There were many who spoke while we waited for Mayawati and
every one of them talked passionately and angrily about the "problems that Muslims
have suffered in the past 50 years". Yet, not a single one explained exactly what
these problems were. A local official, who was giving me a running commentary on the
proceedings, said this was the largest gathering of Muslims he had seen in the city in a
while. He also told me 40 per cent of the population of Banaras was Muslim and, in his
view, most were likely to vote Congress. "They seem to be shifting away from Mulayam
Singh," he said, "because of Sonia Gandhi. They see her, because of her foreign
origins, as neutral whereas nearly all the other leaders trying for the Muslim vote bank
are Hindu. Also, they will vote for whichever party they think can defeat the BJP."
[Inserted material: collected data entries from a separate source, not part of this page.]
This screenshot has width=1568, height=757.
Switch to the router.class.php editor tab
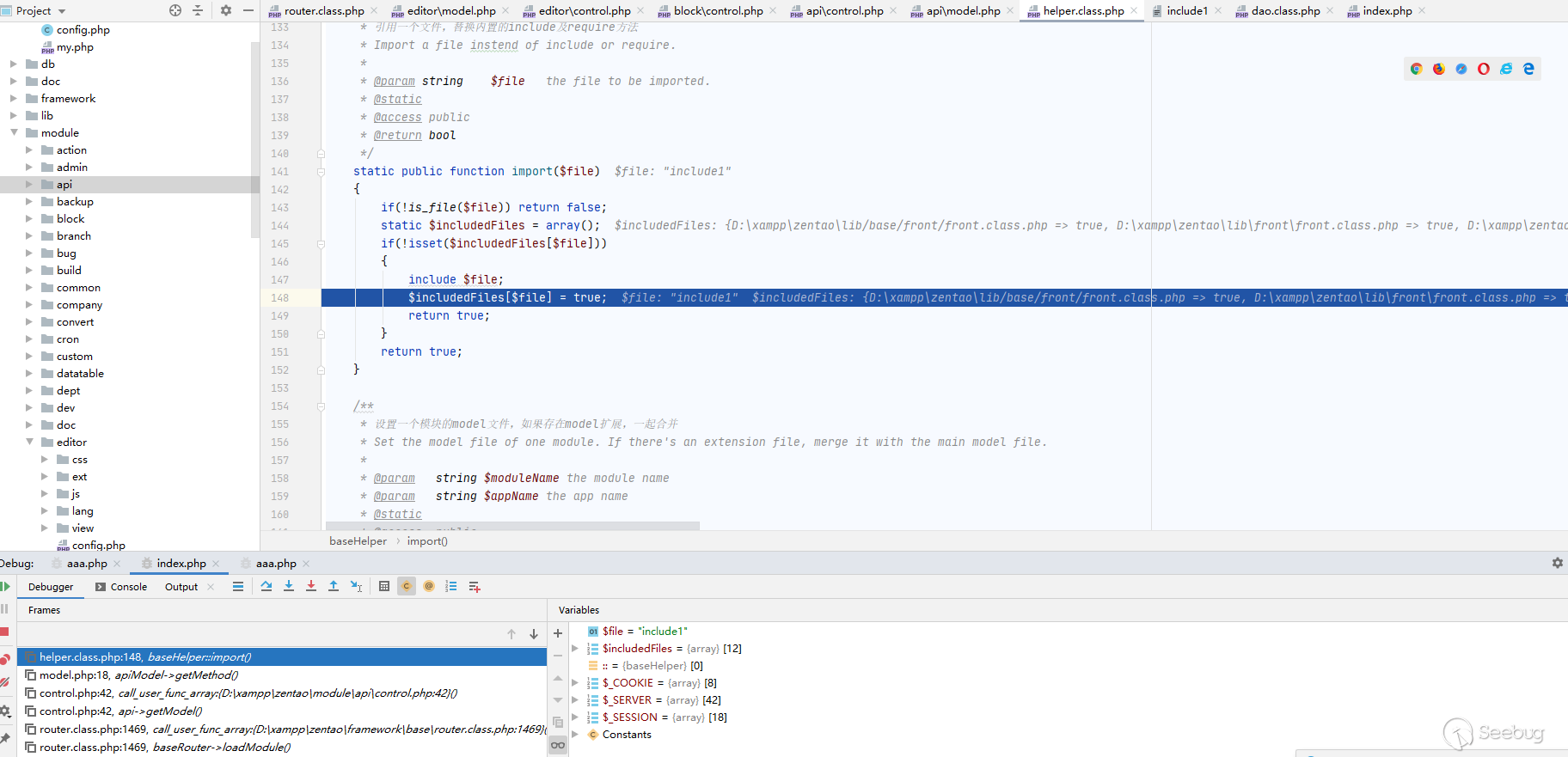[x=323, y=11]
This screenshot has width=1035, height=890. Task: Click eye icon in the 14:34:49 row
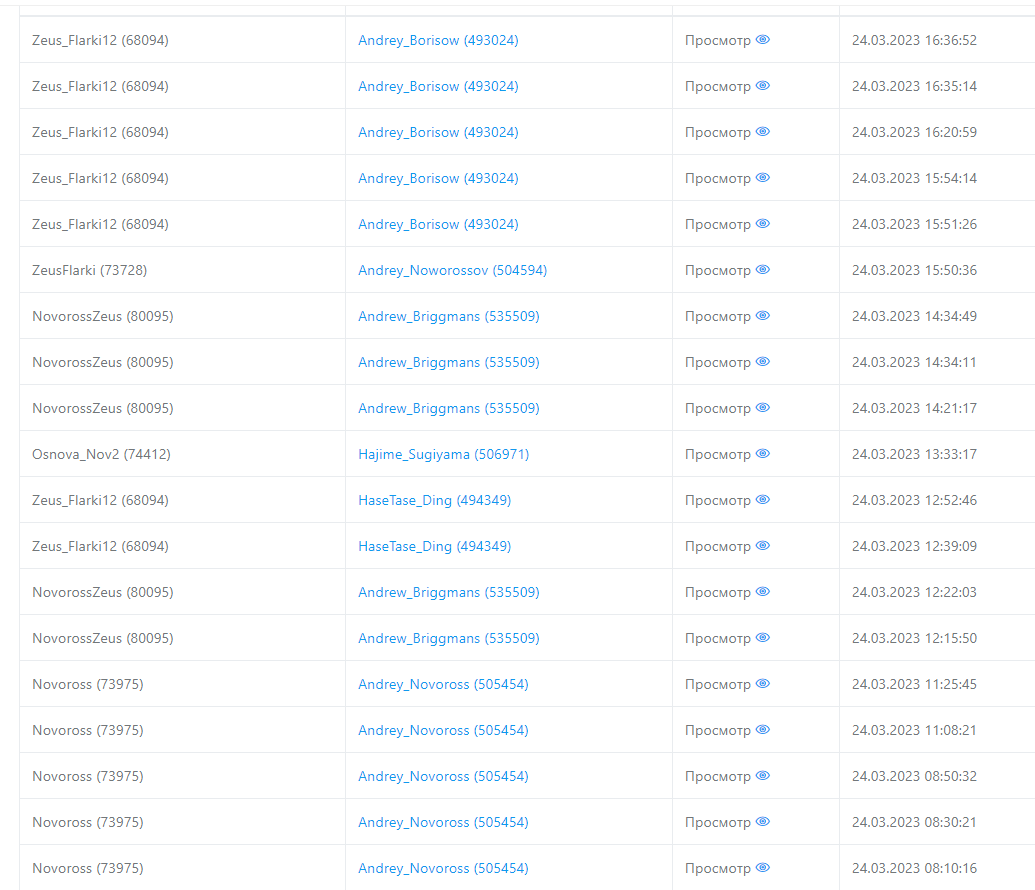click(763, 316)
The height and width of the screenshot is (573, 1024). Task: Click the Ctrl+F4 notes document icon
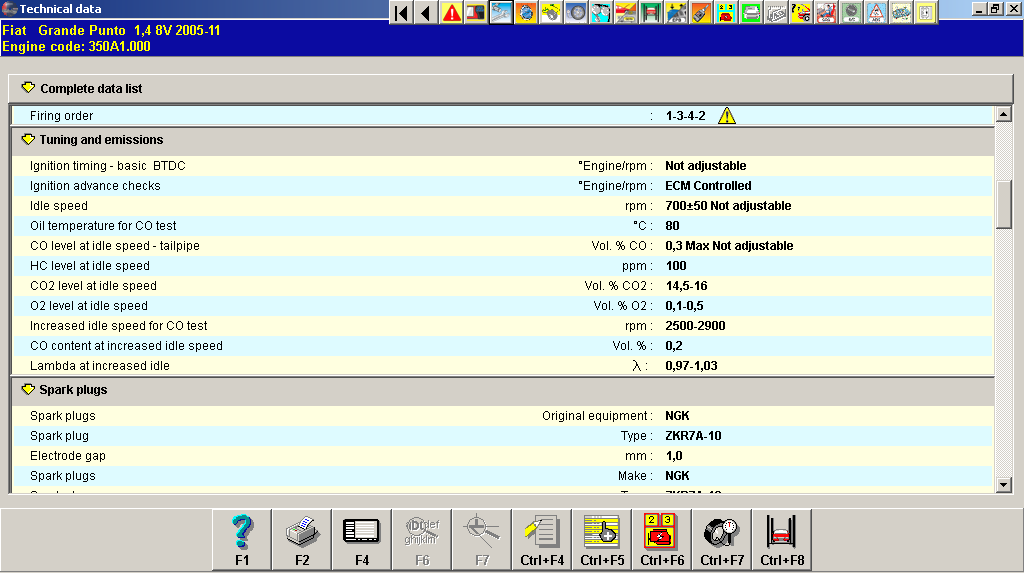tap(542, 539)
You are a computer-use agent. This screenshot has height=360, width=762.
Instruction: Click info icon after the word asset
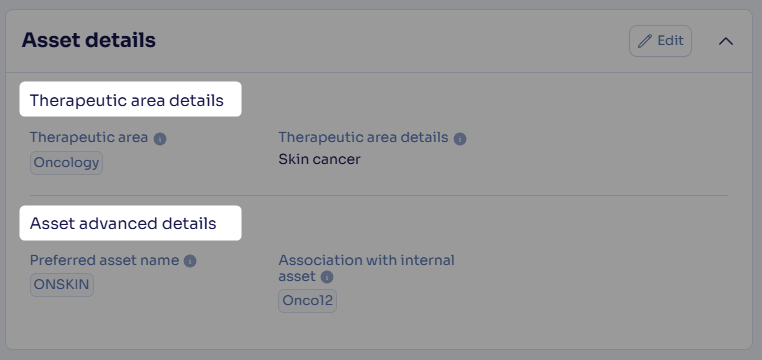click(x=327, y=277)
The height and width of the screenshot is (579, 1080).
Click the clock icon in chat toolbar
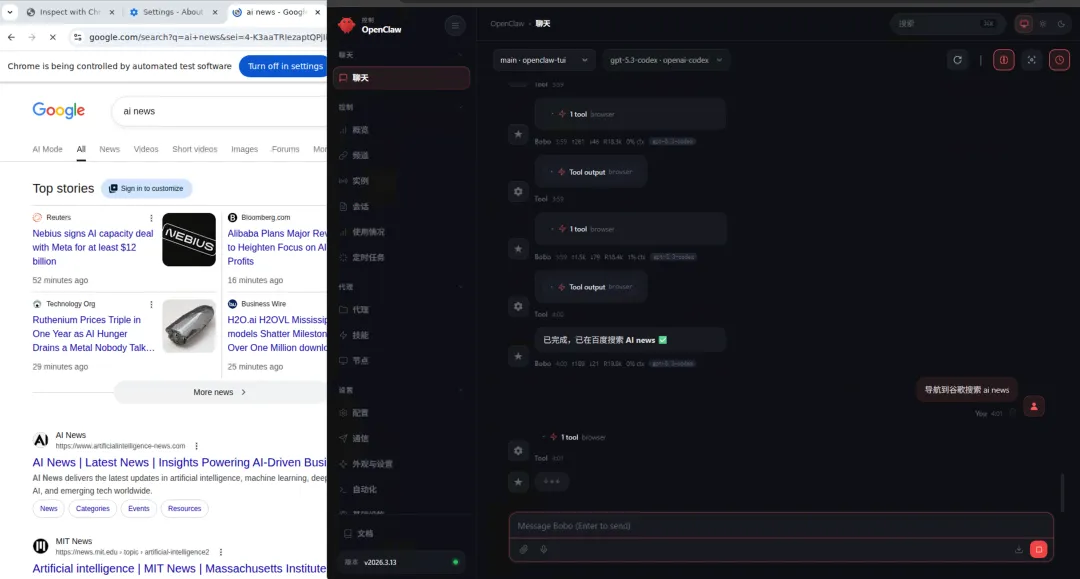[1059, 60]
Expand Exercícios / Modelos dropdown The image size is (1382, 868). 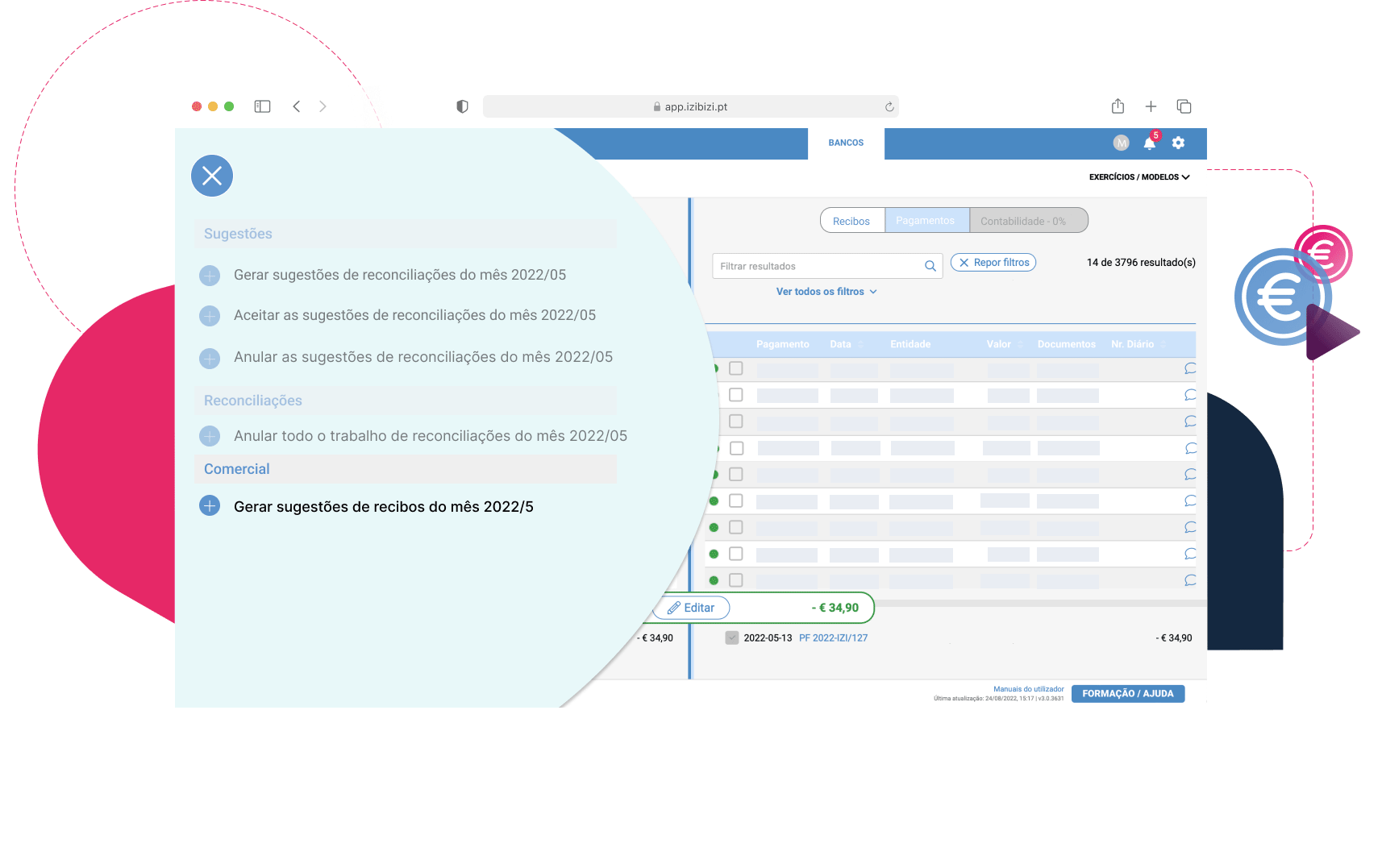(1138, 177)
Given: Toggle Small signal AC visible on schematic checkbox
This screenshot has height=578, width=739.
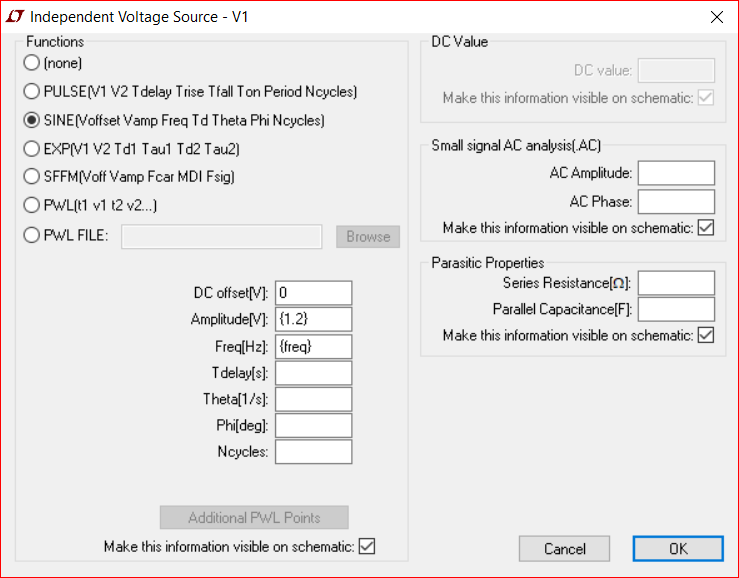Looking at the screenshot, I should [706, 228].
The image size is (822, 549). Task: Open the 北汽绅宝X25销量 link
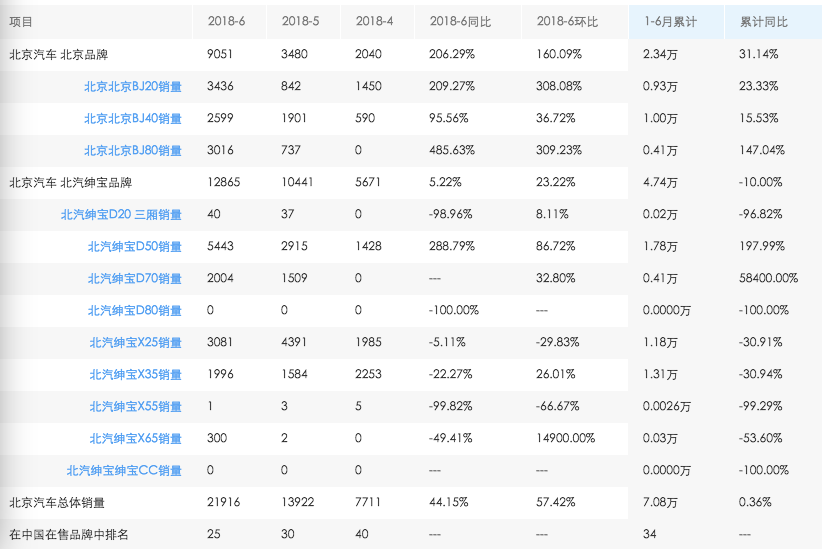click(x=135, y=342)
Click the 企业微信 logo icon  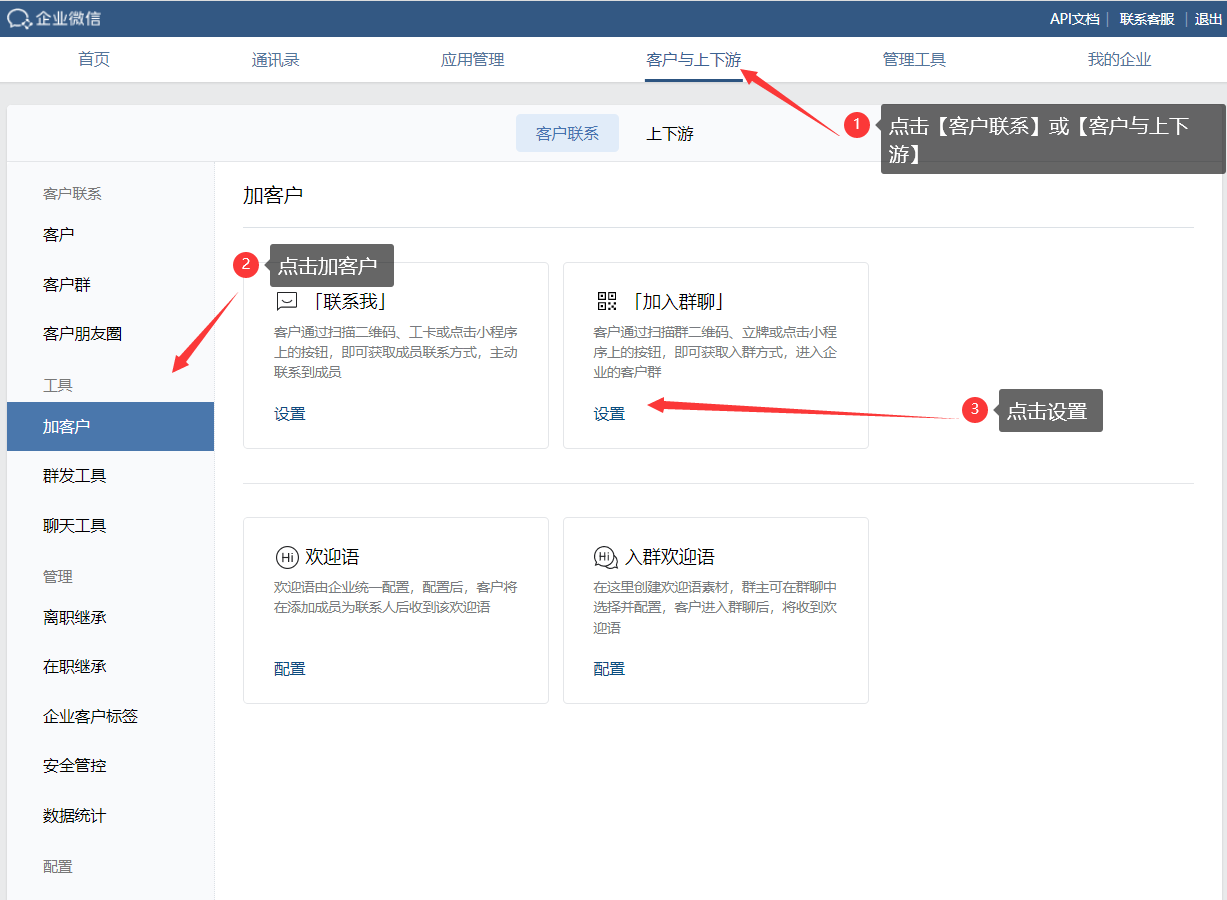(x=19, y=19)
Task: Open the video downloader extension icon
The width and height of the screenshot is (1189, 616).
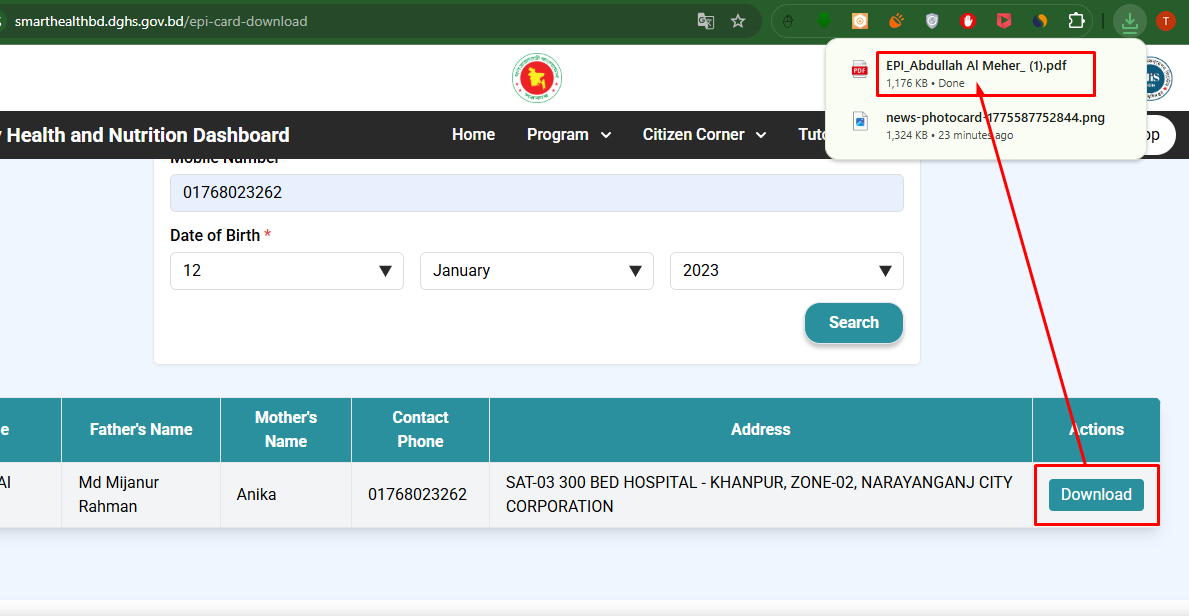Action: point(1003,20)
Had the BJP Government in Uttar Pradesh discriminated
actively against Muslims? No, he said, nothing of that sort had happened but Muslims saw
the BJP as a Hindu party and therefore did not trust it. What about the fact that there
had been no major communal riots? That did not matter, the official said, because most
Muslims believed there had been no riots only because those who caused the riots were now
in power.
Our conversation then turned to the question that had
bothered me most all evening. What are these special problems that Muslims have faced for
the past 50 years? That, he said, was a question those who governed Uttar Pradesh often
asked themselves and local Muslim leaders: "But when we ask them they really don't
come up with anything specific." This puzzled me and since I have learnt in communal
matters to disbelieve officials because of the partisan role they often play during riots,
I did not trust his answer. So I decided to ask some local Muslim leaders the same
question.
There was a doctor who seemed to be a man of importance since
he was seated on the stage. What were these problems that every speaker had complained of
all evening, I asked. He said without hesitation that the main problem in the Muslim
community was education -- or the lack of it.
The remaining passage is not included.